Tariffs come from the MAcMap database which includes exhaustive information on the level of applied trade barriers across the world.
Transportation costs have been computed based on the distance between each pair of regions and the transportability of the good (Hummels, 2001)1.
The applied calibration method which ensures consistency between trade flows, net trade, trade costs and prices, and avoids large discrepancies between observed and computed trade flows is adapted from Jansson and Heckelei (2009)2.
The market is represented by implicit product supply functions based on detailed, geographically explicit, Leontief production functions, and through explicit, mostly constant elasticity, product demand functions. The market equilibrium is found through maximization of the sum of producer and consumer surplus subject to resource, technological and political constraints (McCarl and Spreen,1980)3.

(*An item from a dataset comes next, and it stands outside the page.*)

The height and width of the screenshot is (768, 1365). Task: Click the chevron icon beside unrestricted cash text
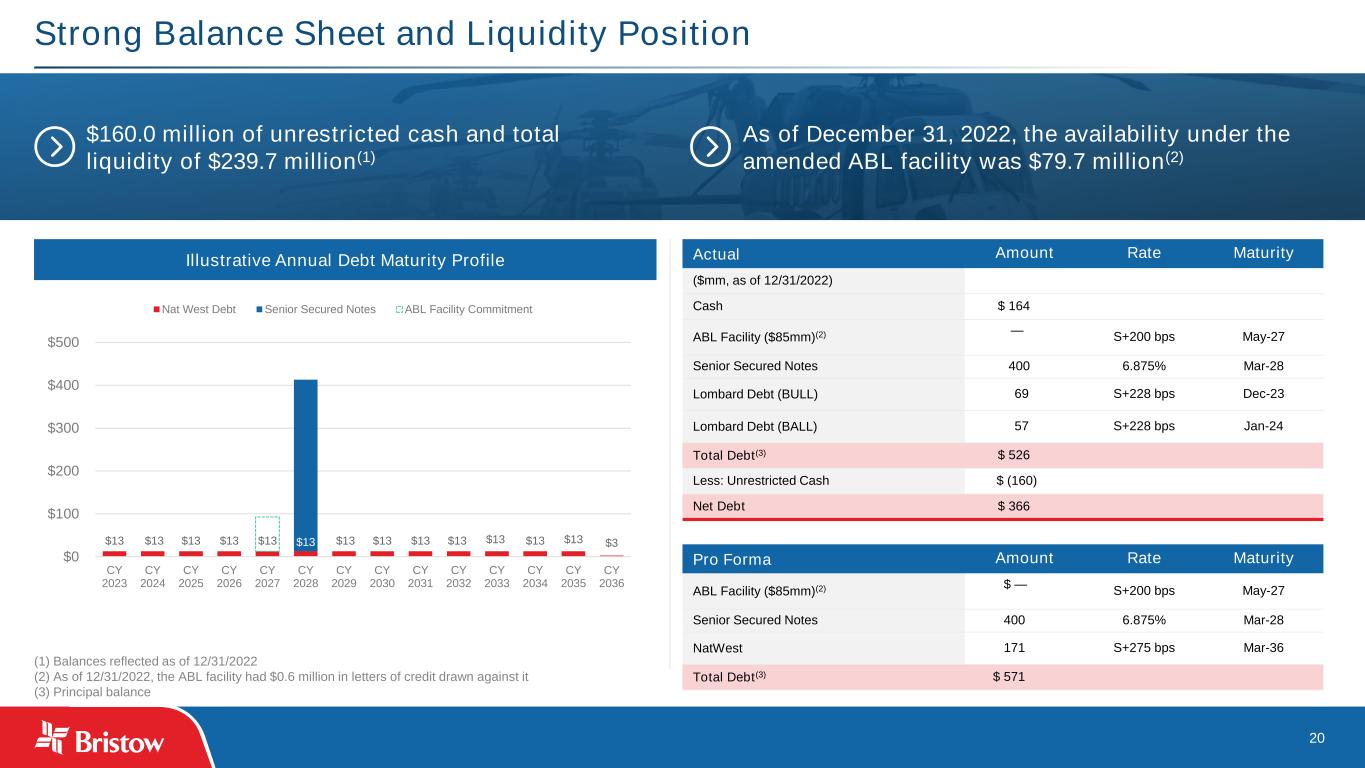[54, 146]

1 Hummels, D. (2001). Toward a Geography of Trade Costs. GTAP Working Paper No. 17. [download]
2 Jansson, T. and Heckelei, T. (2009). A new estimator for trade costs and its small sample properties. Economic Modelling 26: 489-498. [download]
3 McCarl, B. A. and Spreen, T. H. (1980). Price Endogenous Mathematical Programming as a Tool for Sector Analysis. American Journal of Agricultural Economics 62: 87-102. [download]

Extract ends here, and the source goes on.